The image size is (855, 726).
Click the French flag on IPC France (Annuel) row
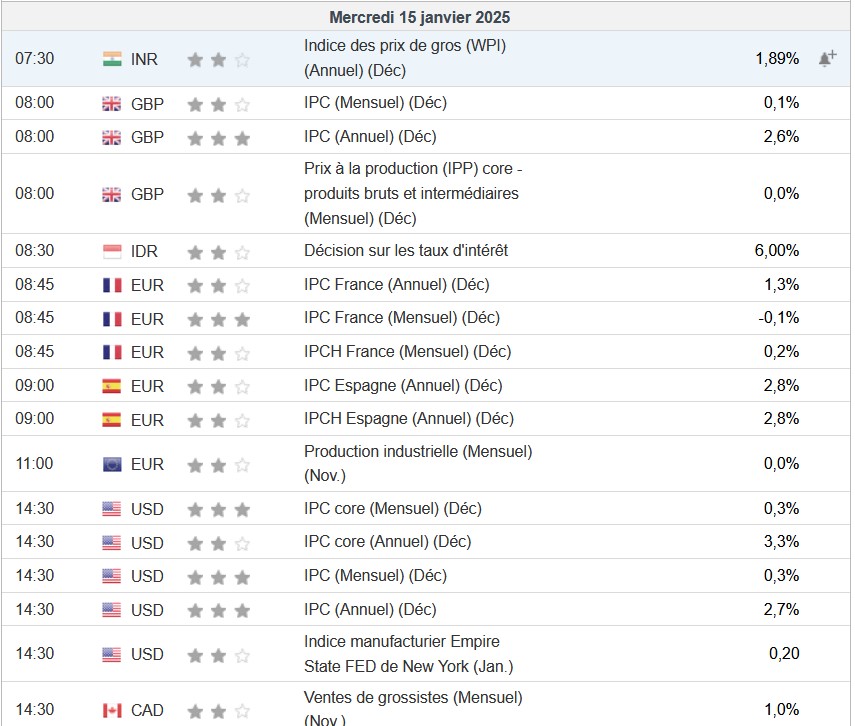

...

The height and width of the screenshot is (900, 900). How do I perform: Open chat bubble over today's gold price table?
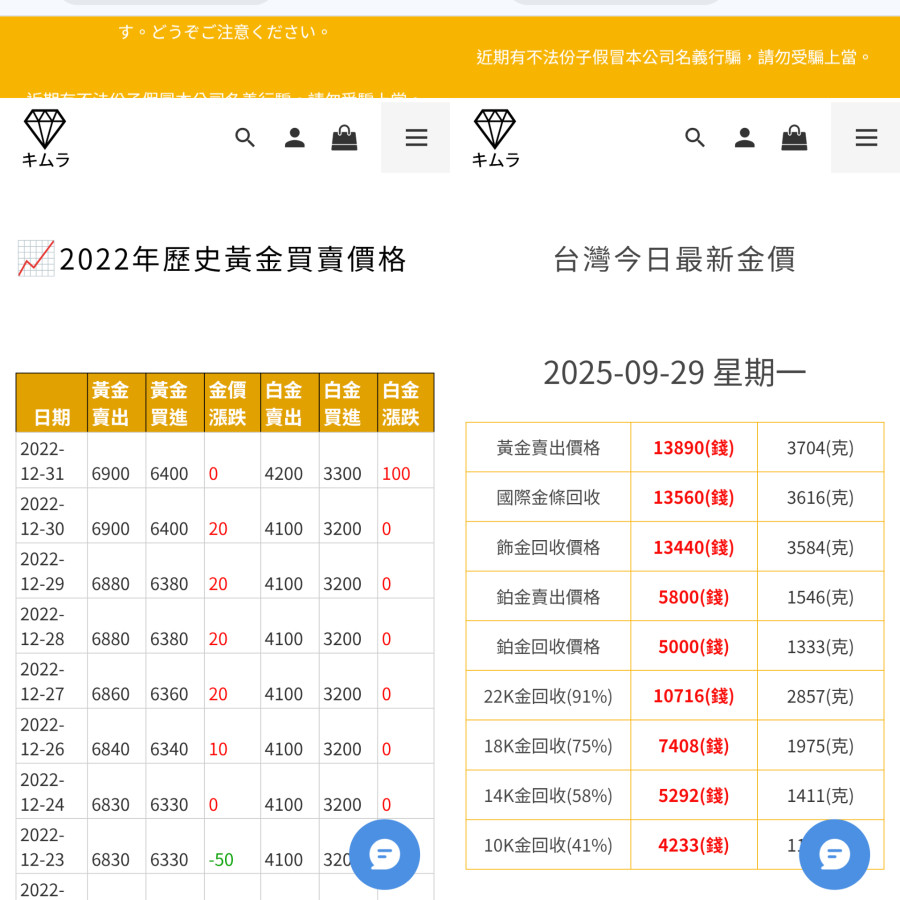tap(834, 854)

--

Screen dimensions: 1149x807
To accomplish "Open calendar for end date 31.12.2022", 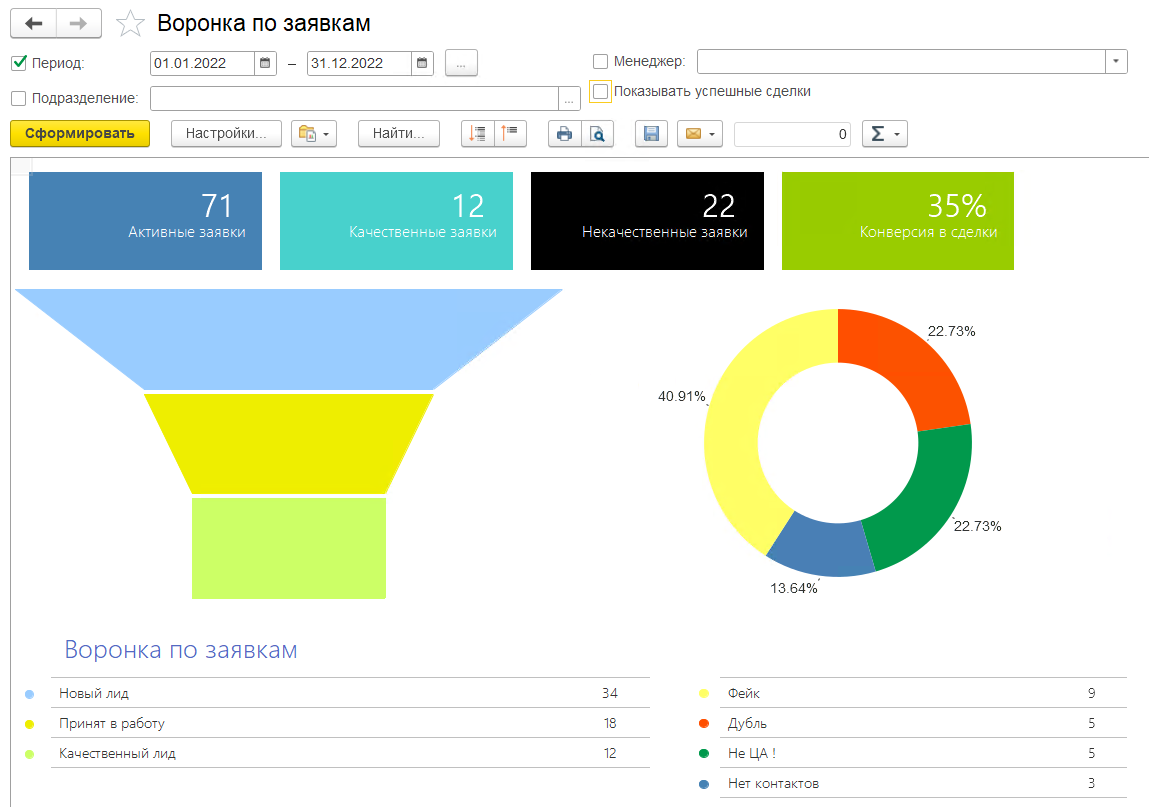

TASK OBJECTIVE — Set down exactly the lines of the data above, beginning with the line that has "The image size is (855, 726)." and ending with the line that has "Click the French", and no others.

ANSWER BOX —
The image size is (855, 726).
Click the French flag on IPC France (Annuel) row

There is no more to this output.